Michigan
Live fishing conditions for 12 rivers and creeks.
Michigan is the Midwest's trout destination, and its rivers run on groundwater, not snowmelt. Cold springs well up through the sand and gravel of the northern Lower Peninsula and feed rivers that hold a stable temperature and steady flow year-round — the Au Sable, the Manistee, the Pere Marquette, the Boardman. That spring-fed plumbing is why the fishing here is a different animal from the freestone West: flows don't blow out with every rain, water temps stay trout-friendly deep into summer, and the same river fishes in April and August. Two fisheries share this water. Resident wild brook, brown, and rainbow trout live in the upper rivers, and Great Lakes-run steelhead and salmon — Chinook, coho, and chrome steelhead — push up from Lakes Michigan and Huron into the lower reaches on their seasonal runs. The Au Sable's Holy Water near Grayling is the sport's ground zero: Trout Unlimited was founded on its banks in 1959, and the flies-only, no-kill stretch has protected wild browns for generations.

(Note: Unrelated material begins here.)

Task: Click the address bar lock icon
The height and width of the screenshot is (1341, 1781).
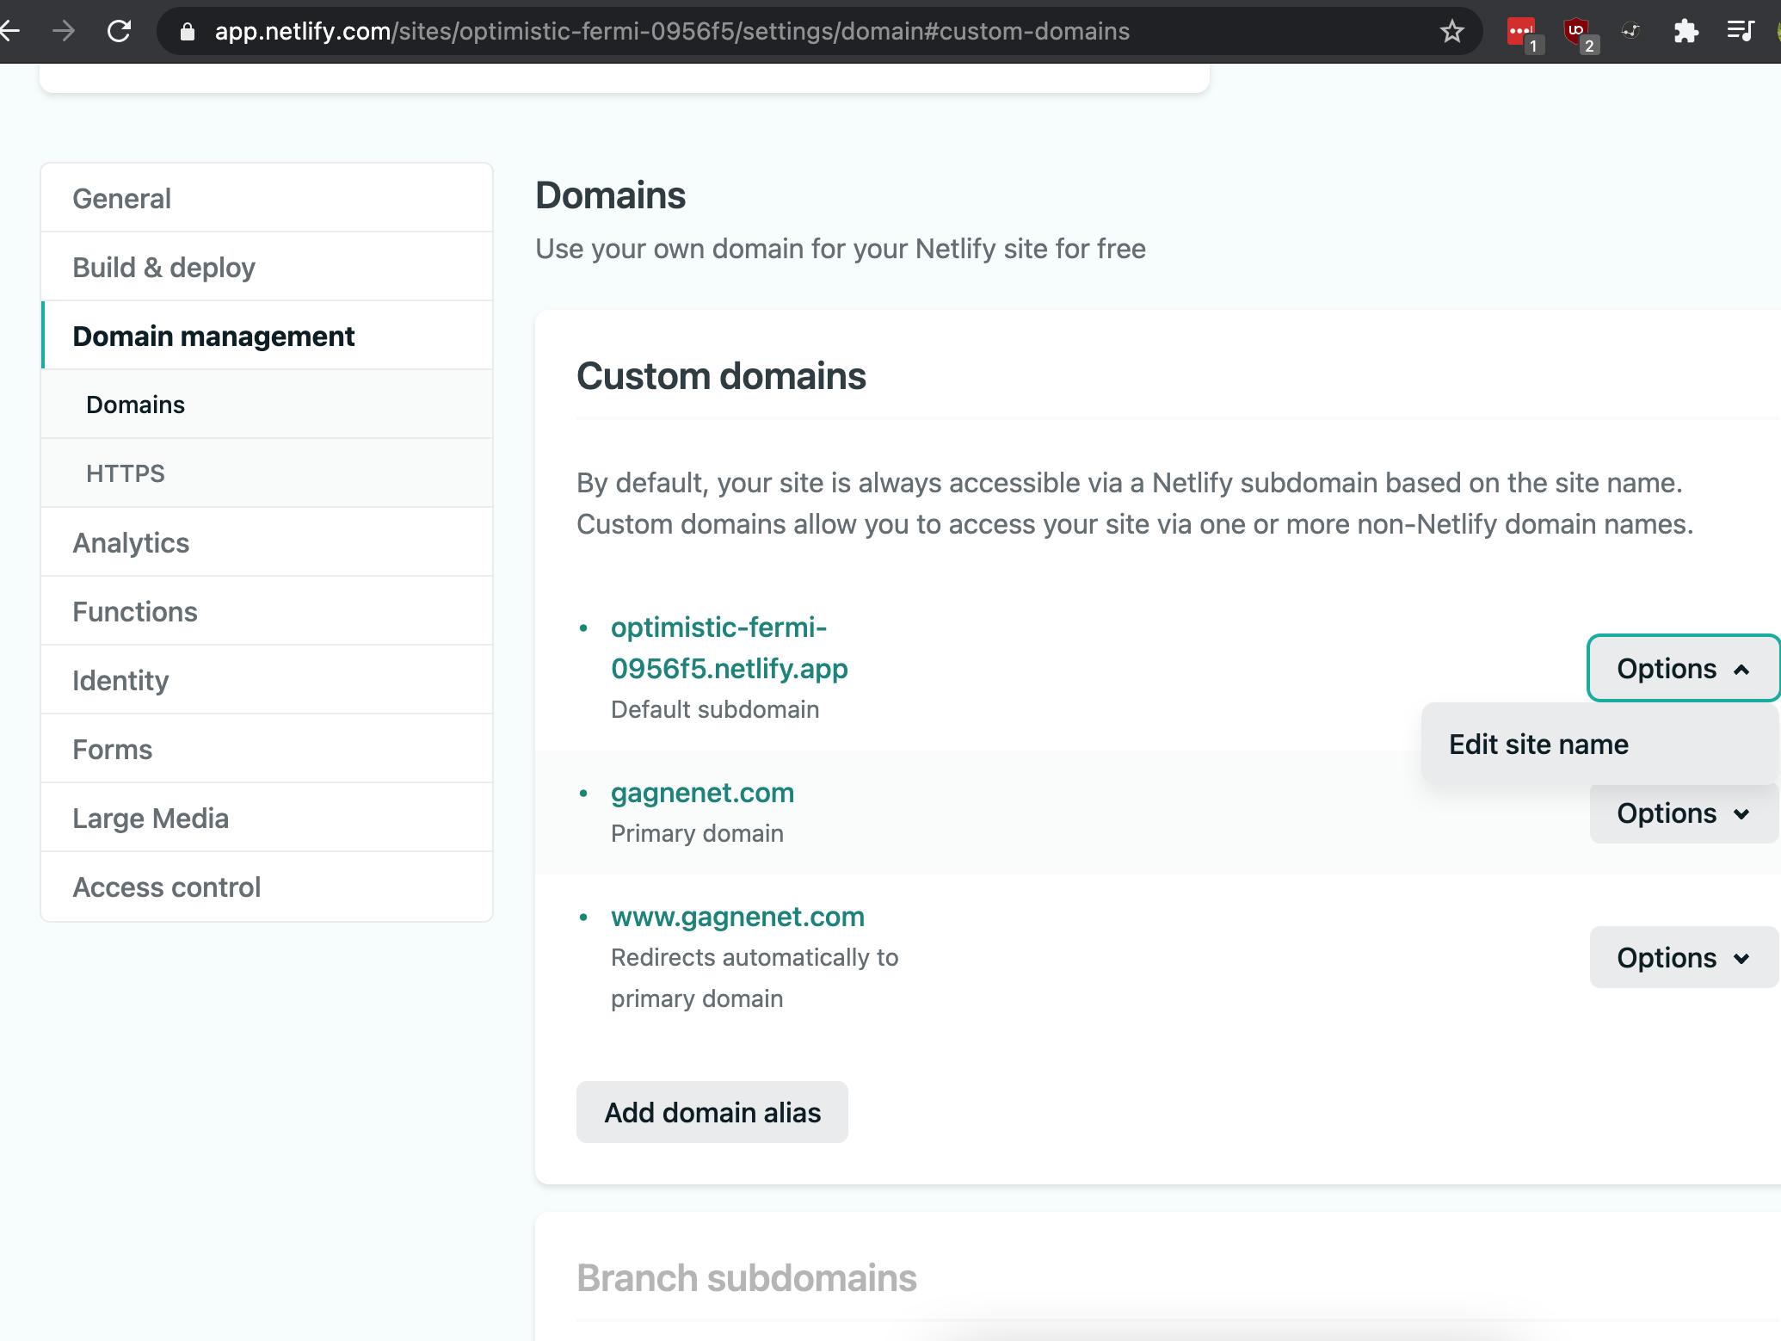Action: pyautogui.click(x=188, y=31)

The calendar splits between hatches and runs. The resident-trout season peaks with the mayfly parade — Hendricksons and caddis in spring, Sulphurs in early summer, and then the Hex: the giant Hexagenia limbata mayfly that hatches after dark in late June and July and pulls the biggest browns to the surface, the single most anticipated event on the Michigan calendar, fished by feel in the black. The steelhead and salmon rivers of the west — the Pere Marquette, the Muskegon below Croton, the Manistee below Tippy Dam — run cold and busy in fall (kings and coho, then fall steelhead) and again in spring as steelhead drop back. Michigan designates its trout streams by gear type, Type 1 (general regulations) through Type 4 (flies-only, catch-and-release), with Gear Restricted reaches and Brook Trout Restoration Areas overlaid on specific stretches — so the sign at the access point sets the rules, not the river as a whole. The general inland-trout season runs the last Saturday in April through September 30; Great Lakes tributaries stay open year-round for steelhead and salmon. This is wade-and-drift water — the low-profile Au Sable riverboat was built for exactly these narrow, log-jammed, sand-bottom rivers — small to medium in size, technical, and cold enough to fish when the rest of the country has given up on summer.